*WHAT IS BEING ASKED*
Format every line of the items below as a JSON list of strings, one string per line, omitting blank lines.

*TASK MATERIAL*
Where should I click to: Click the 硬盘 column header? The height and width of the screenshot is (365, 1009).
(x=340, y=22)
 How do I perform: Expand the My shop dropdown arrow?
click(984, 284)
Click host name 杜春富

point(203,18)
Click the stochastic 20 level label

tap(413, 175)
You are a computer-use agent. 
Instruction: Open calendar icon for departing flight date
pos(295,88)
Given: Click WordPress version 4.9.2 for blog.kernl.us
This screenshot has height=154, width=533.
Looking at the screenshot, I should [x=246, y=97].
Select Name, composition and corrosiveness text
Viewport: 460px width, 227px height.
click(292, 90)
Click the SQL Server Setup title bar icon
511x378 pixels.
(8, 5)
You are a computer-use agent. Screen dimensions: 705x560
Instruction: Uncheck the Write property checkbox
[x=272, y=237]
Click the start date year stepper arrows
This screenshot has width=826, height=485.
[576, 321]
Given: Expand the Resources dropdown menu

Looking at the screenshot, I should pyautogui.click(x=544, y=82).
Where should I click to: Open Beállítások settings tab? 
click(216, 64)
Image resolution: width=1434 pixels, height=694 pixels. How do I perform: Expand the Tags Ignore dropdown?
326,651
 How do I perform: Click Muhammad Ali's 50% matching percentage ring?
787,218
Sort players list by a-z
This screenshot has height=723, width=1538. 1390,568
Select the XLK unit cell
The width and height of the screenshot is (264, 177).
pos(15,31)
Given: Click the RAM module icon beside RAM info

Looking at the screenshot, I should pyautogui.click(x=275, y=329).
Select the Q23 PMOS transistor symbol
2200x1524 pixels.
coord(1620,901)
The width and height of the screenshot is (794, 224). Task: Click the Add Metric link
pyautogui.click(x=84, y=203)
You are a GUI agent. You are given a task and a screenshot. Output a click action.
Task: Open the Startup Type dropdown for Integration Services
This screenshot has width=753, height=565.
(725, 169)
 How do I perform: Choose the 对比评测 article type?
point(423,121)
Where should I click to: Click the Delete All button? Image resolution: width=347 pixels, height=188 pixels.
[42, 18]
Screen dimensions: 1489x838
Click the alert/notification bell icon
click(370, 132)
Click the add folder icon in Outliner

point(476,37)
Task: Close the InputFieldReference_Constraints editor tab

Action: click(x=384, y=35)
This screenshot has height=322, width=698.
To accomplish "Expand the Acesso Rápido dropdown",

*ANSWER BELOW*
[
  "Where should I click to: Click the 硬盘 column header? The height and width of the screenshot is (365, 1009).",
  "(x=340, y=22)",
  " How do I perform: Expand the My shop dropdown arrow?",
  "click(984, 284)",
  "Click host name 杜春富",
  "point(203,18)",
  "Click the stochastic 20 level label",
  "tap(413, 175)",
  "You are a computer-use agent. ",
  "Instruction: Open calendar icon for departing flight date",
  "pos(295,88)",
  "Given: Click WordPress version 4.9.2 for blog.kernl.us",
  "This screenshot has height=154, width=533.",
  "Looking at the screenshot, I should [x=246, y=97].",
  "Select Name, composition and corrosiveness text",
  "Viewport: 460px width, 227px height.",
  "click(292, 90)",
  "Click the SQL Server Setup title bar icon",
  "511x378 pixels.",
  "(8, 5)",
  "You are a computer-use agent. Screen dimensions: 705x560",
  "Instruction: Uncheck the Write property checkbox",
  "[x=272, y=237]",
  "Click the start date year stepper arrows",
  "This screenshot has width=826, height=485.",
  "[576, 321]",
  "Given: Expand the Resources dropdown menu",
  "Looking at the screenshot, I should pyautogui.click(x=544, y=82).",
  "Where should I click to: Open Beállítások settings tab? ",
  "click(216, 64)",
  "Image resolution: width=1434 pixels, height=694 pixels. How do I perform: Expand the Tags Ignore dropdown?",
  "326,651",
  " How do I perform: Click Muhammad Ali's 50% matching percentage ring?",
  "787,218",
  "Sort players list by a-z",
  "This screenshot has height=723, width=1538. 1390,568",
  "Select the XLK unit cell",
  "The width and height of the screenshot is (264, 177).",
  "pos(15,31)",
  "Given: Click the RAM module icon beside RAM info",
  "Looking at the screenshot, I should pyautogui.click(x=275, y=329).",
  "Select the Q23 PMOS transistor symbol",
  "2200x1524 pixels.",
  "coord(1620,901)",
  "The width and height of the screenshot is (794, 224). Task: Click the Add Metric link",
  "pyautogui.click(x=84, y=203)",
  "You are a GUI agent. You are given a task and a screenshot. Output a click action.",
  "Task: Open the Startup Type dropdown for Integration Services",
  "This screenshot has width=753, height=565.",
  "(725, 169)",
  " How do I perform: Choose the 对比评测 article type?",
  "point(423,121)",
  "Where should I click to: Click the Delete All button? Image resolution: width=347 pixels, height=188 pixels.",
  "[42, 18]",
  "Screen dimensions: 1489x838",
  "Click the alert/notification bell icon",
  "click(370, 132)",
  "Click the add folder icon in Outliner",
  "point(476,37)",
  "Task: Close the InputFieldReference_Constraints editor tab",
  "Action: click(x=384, y=35)",
  "This screenshot has height=322, width=698.",
  "To accomplish \"Expand the Acesso Rápido dropdown\","
]